● **Text**
******

Multivariate Time Series Clustering Using Growing Neural Gas and Spectral Clustering
A different graph theory-based approach at time series clustering
Clustering is an unsupervised methodology, and have lots of usage field. It might also be applied to time series, although it is not as popular as forecasting and anomaly detection for time series. The point is to analyze an overall system that has many different KPIs flowing through time and represents the behaviors of the system as states and clusters the similar ones altogether. In other words, taking the snapshot of the system for a specific time period, and detecting the variant patterns.
In this writing, I mention a novel implementation utilizing Growing Neural Gas(GNG) and Spectral Clustering together for this purpose.
Scenario Definition & Dataset Inspection
Let's assume a system that consists of several devices, each device is represented by 100 different KPIs and these KPIs are flowing through time, in other words, a multivariate time series is used to determine the general overview of the system. The target is to detect different behaviors of the system and cluster them along the defined time period. In a similar sense, we might also get an insight into the outlier cases we encounter. To keep the size of the data small and the calculations simple and fast, I work on a simplified dataset. To clarify it, take a look at the simplified version of the dataset in Figure 1. You might even turn this dataset into a more simplified one by ignoring the device column and studying on a single device that creates multiple KPIs over time.
To not lose the focus on the study, I simply assume the data is already preprocessed, which means that missing values are handled and the data is already normalized.
1- Apply GNG
GNG is mostly used for learning the topological structure of the data in graph format. GNG algorithm is firstly introduced by Fritzke in 1995. In the original paper, its working principle is basically explained. It is a kind of simple unsupervised neural network approach like Self Organizing Maps(SOMs). However, both GNG and SOM do not include common neural network structures and steps like layers, feedforward, and backpropagation. Similarly, the weight concept in GNG and SOM basically corresponds to the location of the node in the space and is represented by a vector with the size of features.

******

● **Provided material**
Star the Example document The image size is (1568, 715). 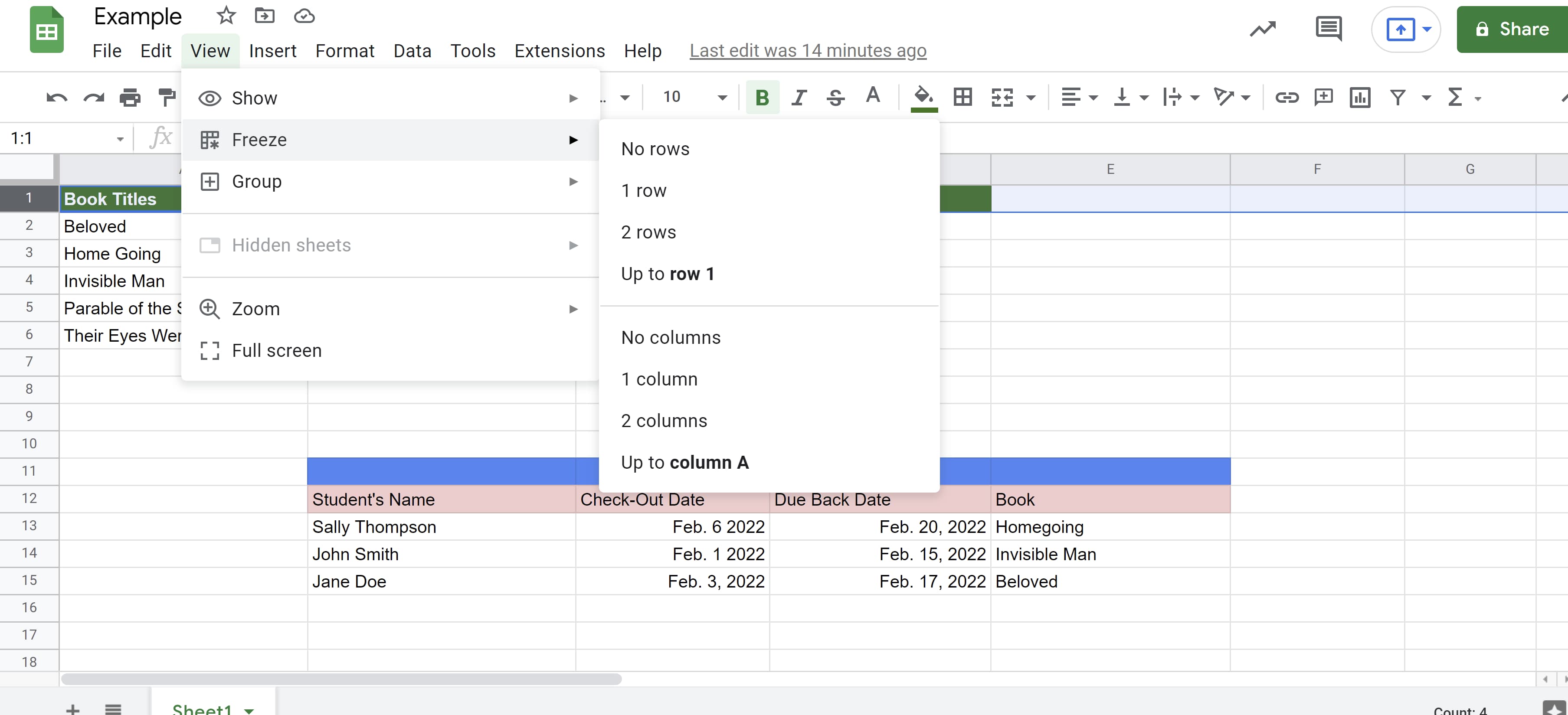(226, 16)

******

● **What you need to do**
1. In the time series clustering article, start at the words "Multivariate Time Series Clustering" and stop after "for this purpose.". Reproduce that span, switching "Growing Neural Gas" to "Self Organizing Map".
2. Answer these questions on the time series clustering article:
(a) How many different KPIs represent each device in the scenario?
(b) Who first introduced the GNG algorithm, and in what year?
(c) In GNG and SOM, what does the weight concept correspond to?

● **Exercise answers**
1.
Multivariate Time Series Clustering Using Self Organizing Map and Spectral Clustering
A different graph theory-based approach at time series clustering
Clustering is an unsupervised methodology, and have lots of usage field. It might also be applied to time series, although it is not as popular as forecasting and anomaly detection for time series. The point is to analyze an overall system that has many different KPIs flowing through time and represents the behaviors of the system as states and clusters the similar ones altogether. In other words, taking the snapshot of the system for a specific time period, and detecting the variant patterns.
In this writing, I mention a novel implementation utilizing Self Organizing Map(GNG) and Spectral Clustering together for this purpose.

2.
(a) 100 KPIs.
(b) Fritzke, in 1995.
(c) The location of the node in the space, represented by a vector with the size of features.